Welcome to Tales of Care


"If we lived in a society where equity, respect, access, and justice were realized, and unearned privilege and inequality and oppression were transformed, the impact of trauma exposure in our lives would look dramatically different. Suffering would still occur. People would sustain injuries and contract illnesses and even hurt each other. The difference is that we would only have to confront that suffering at face value: an injury, an illness, a hurtful act. We would not have to wonder if disparities between rich and poor, white people and people of color, heterosexual people and gay/lesbian/bi/transgendered people, and so on contributed to the suffering. We would not have to wonder if we personally benefit from the disparity that underlies the suffering. We would not have to wonder if we are vulnerable to the same disparity. We would not have to decide whether we should act to change the disparity, or if we should blame the person suffering for the disparity, or if we should ignore the disparity altogether.” 
Laura Van Dernoot Lipsky (2009) Trauma Stewardship: An Everyday Guide to Caring for Self While Caring for Others

Everyday I care for others, it s my job and it is something that I am paid to do. When I wake up in the morning I mentally prepare myself on the 40 minute walk to experience the day to day of the patients that I navigate. As a care navigator I walk with underserved individuals and together we face their barriers head on. We experience the resistance set in place by the health care system and we succumbed to the systems expectations in order to surmount to our desired goal.
Equity, respect, access, and justice is not something that my patients do not experience, in fact those concepts are usually the reason that many of them drop out of the health care system; allowing themselves to fall prey to not only opportunistic infections, but a continued cycle of disempowerment from their environment.

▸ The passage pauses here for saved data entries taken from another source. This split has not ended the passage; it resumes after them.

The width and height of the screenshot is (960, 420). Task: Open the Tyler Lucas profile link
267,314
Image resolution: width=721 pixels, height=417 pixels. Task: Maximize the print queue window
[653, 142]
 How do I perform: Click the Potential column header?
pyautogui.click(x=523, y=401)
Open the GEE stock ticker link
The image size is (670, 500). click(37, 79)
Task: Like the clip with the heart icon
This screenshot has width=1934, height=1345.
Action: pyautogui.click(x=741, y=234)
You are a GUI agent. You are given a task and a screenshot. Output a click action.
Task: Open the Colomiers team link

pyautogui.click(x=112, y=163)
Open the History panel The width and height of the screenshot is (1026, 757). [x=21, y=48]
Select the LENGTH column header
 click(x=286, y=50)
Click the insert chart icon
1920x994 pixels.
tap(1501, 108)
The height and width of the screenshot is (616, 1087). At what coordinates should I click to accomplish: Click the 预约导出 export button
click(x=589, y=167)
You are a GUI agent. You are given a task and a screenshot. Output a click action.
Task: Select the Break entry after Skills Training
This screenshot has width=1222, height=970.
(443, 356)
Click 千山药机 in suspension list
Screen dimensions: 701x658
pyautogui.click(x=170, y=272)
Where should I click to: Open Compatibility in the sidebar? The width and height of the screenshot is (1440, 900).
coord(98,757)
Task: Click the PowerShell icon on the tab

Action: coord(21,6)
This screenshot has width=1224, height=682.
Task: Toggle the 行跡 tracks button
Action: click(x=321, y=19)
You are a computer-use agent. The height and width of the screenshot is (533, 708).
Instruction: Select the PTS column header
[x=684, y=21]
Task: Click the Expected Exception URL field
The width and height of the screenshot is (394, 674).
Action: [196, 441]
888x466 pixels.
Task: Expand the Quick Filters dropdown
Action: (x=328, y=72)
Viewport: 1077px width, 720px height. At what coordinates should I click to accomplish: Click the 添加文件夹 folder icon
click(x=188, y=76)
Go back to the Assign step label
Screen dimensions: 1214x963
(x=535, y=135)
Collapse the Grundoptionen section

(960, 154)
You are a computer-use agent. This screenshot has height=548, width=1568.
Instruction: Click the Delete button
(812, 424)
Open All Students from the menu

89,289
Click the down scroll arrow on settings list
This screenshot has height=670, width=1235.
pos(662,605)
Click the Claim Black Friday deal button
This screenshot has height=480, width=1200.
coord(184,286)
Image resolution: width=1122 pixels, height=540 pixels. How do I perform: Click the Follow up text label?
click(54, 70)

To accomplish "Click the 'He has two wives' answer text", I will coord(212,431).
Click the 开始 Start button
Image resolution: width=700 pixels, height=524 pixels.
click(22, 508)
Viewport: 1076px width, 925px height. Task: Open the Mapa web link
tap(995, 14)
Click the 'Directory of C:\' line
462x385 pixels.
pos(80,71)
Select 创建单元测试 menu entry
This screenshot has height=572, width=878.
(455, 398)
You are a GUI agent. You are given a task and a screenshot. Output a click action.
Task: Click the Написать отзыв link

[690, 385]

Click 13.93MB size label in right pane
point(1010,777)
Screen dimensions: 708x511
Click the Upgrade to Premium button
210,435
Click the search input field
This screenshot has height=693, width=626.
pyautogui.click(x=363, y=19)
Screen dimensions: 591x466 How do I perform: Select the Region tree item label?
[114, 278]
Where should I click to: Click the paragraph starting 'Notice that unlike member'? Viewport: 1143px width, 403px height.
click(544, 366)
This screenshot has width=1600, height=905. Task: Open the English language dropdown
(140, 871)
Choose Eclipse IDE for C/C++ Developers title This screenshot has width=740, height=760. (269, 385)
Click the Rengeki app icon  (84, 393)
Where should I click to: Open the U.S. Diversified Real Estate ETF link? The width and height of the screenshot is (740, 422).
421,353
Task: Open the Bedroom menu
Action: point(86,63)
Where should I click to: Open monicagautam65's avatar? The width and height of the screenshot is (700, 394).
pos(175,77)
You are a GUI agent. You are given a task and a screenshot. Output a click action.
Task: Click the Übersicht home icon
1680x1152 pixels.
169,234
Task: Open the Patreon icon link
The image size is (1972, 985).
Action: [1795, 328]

They are contributors to their environment, but are also victims and the scars that they carry because of the injustices they have faced is what builds their personal barriers to care. It is no surprise that their health is often a reflection of their surroundings- the garbage that piles up on the curb, dirty syringes on the ground, human waste, and unwashed streets. There is no respect, their is no concern, and the lack there of is what forces the access that should be a priority (after all, it is what improves equity in care) to become a mirage. Their health outcomes are at the mercy of others. The lack of resources for an overhaul on their rooms, the SRO building, their neighborhoods makes it impossible to think of alternatives to improve their wellness.

We navigate together through murky waters in search of solutions. We navigate through dirty streets, taking in air that has the aroma of smog with a dash of urine. We sift for resources for personal improvement when there aren't none- after all, if there isn't enough to clean the streets then there isn't enough for free food.

In Tales of Care I examine the environment and its affect on personal and community health. I look at concepts like equity, respect, access, and justice, in relation to personal and community health in order to understand how they influence our environment and our chance for opportunity to improve our health and well-being.